Nato a Treviso nel 1935, Casaro aveva iniziato giovanissimo disegnando le locandine per il cinema Garibaldi, pagandosi l’ingresso in sala con la matita. A vent’anni apre il suo primo laboratorio a Cinecittà: da lì la carriera decolla e nel 1965, con i poster de La Bibbia di John Huston, i suoi lavori arrivano fino a Hollywood, affissi lungo il Sunset Boulevard. Da allora, il suo nome si lega a registi leggendari come Sergio Leone, Francis Ford Coppola, Bernardo Bertolucci, Franco Zeffirelli, Claude Lelouch, Wolfgang Petersen, Luc Besson e, più di recente, Quentin Tarantino.
La sua mano è dietro locandine entrate nella memoria collettiva: Per un pugno di dollari, C’era una volta in America, Il nome della rosa, L’ultimo imperatore, Balla coi lupi, Rambo, Conan il barbaro, La storia infinita. In ognuna di esse si ritrova la sua capacità di fondere realismo e mito, di restituire in un solo sguardo l’essenza di un film. Non semplici strumenti promozionali, ma quadri capaci di diventare icone.
Negli ultimi anni la sua città lo aveva celebrato con mostre e riconoscimenti, dal Totila d’Oro alla sala a lui dedicata al Museo Salce. Proprio in occasione della mostra a Treviso avevamo già parlato di lui su DigiRadio, sottolineando l’importanza di un artista che ha saputo trasformare il cinema in pittura. Nel 2019 Tarantino lo volle coinvolgere in C’era una volta a… Hollywood, segno di un’eredità artistica viva e capace di ispirare nuove generazioni. Uomo schivo e umile, amava definirsi semplicemente un “pittore di cinema”.

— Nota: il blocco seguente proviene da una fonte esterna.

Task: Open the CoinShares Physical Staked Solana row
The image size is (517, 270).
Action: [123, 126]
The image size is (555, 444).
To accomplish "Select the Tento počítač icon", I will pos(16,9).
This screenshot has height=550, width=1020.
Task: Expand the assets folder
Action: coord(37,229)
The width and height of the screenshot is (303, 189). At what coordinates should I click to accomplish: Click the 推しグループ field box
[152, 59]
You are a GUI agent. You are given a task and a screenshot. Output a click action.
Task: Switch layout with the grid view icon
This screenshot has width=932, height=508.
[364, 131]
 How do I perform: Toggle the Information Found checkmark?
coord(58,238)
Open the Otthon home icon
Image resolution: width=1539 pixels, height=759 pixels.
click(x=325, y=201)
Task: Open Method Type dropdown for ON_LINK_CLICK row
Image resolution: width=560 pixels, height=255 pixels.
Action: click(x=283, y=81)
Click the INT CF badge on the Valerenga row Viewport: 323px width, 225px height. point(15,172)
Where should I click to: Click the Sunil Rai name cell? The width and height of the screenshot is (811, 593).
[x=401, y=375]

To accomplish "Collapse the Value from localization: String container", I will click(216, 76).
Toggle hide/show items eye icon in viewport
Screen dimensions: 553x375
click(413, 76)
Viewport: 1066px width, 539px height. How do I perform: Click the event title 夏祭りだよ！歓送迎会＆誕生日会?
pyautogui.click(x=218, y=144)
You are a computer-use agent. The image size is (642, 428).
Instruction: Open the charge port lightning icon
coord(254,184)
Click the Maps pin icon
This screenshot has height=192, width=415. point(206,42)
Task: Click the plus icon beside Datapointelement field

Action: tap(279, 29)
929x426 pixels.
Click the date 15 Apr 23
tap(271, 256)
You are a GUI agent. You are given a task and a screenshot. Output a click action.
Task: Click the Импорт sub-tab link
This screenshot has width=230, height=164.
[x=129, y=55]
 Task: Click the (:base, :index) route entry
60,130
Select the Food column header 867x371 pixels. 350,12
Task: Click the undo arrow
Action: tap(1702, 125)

I funerali si terranno venerdì 3 ottobre alle ore 15 nel Duomo di Treviso. Accanto alla moglie Gabriella, ai figli Silvia e Marco, alla nipote Federica e ai familiari, è attesa una grande partecipazione di amici, personalità del mondo culturale, artistico e cinematografico.
Nel manifesto funebre Casaro è ritratto con il cappello da cowboy e lo sguardo rivolto all’orizzonte: un’immagine che lo rappresenta perfettamente, simbolo di quell’epopea cinematografica che ha saputo interpretare come pochi altri. La famiglia ha chiesto che eventuali offerte vengano devolute all’Advar, associazione che si occupa di assistenza ai malati terminali. Al termine della cerimonia, la salma sarà cremata.
Con la sua scomparsa il cinema perde il suo ultimo grande cartellonista. Restano i suoi manifesti, testimonianza di un’epoca in cui il film cominciava già sulla carta, nell’emozione di un’immagine capace di raccontare tutto.